Lines from the one containing "Viewport: 1024px width, 638px height." to the end of the data below are to be restated exactly, with both ends included and nothing else.

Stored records
■ ■ ■ ■
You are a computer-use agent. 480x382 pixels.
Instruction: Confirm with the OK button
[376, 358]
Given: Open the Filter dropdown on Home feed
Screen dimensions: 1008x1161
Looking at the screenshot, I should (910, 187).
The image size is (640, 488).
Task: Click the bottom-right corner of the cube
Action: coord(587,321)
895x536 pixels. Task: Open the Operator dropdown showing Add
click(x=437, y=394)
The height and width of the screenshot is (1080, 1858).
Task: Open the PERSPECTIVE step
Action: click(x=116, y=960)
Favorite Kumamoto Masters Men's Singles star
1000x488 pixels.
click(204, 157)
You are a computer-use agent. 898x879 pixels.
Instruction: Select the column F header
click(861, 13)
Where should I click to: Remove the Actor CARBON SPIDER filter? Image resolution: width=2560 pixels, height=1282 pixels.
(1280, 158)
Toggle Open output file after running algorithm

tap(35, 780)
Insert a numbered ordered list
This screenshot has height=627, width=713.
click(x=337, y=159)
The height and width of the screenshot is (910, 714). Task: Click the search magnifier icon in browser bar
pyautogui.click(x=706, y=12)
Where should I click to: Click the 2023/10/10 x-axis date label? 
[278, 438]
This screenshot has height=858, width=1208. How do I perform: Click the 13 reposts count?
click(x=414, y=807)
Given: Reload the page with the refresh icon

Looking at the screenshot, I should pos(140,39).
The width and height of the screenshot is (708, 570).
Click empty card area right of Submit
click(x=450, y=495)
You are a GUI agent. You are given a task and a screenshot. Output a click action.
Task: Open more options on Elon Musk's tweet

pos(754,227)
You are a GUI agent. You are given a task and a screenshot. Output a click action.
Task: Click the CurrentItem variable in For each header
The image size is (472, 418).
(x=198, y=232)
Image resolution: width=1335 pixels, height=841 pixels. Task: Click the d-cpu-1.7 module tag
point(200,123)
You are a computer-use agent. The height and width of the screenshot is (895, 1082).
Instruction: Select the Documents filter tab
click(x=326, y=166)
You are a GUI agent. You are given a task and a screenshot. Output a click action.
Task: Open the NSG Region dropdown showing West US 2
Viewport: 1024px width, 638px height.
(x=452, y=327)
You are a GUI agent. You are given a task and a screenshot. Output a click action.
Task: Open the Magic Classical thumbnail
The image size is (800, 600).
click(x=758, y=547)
■ ■ ■ ■
Exercise response
Viewport: 1024px width, 638px height.
(x=452, y=327)
You are a GUI agent. You are given a task and a screenshot. Output a click action.
Task: Open the Magic Classical thumbnail
The image size is (800, 600).
click(x=758, y=547)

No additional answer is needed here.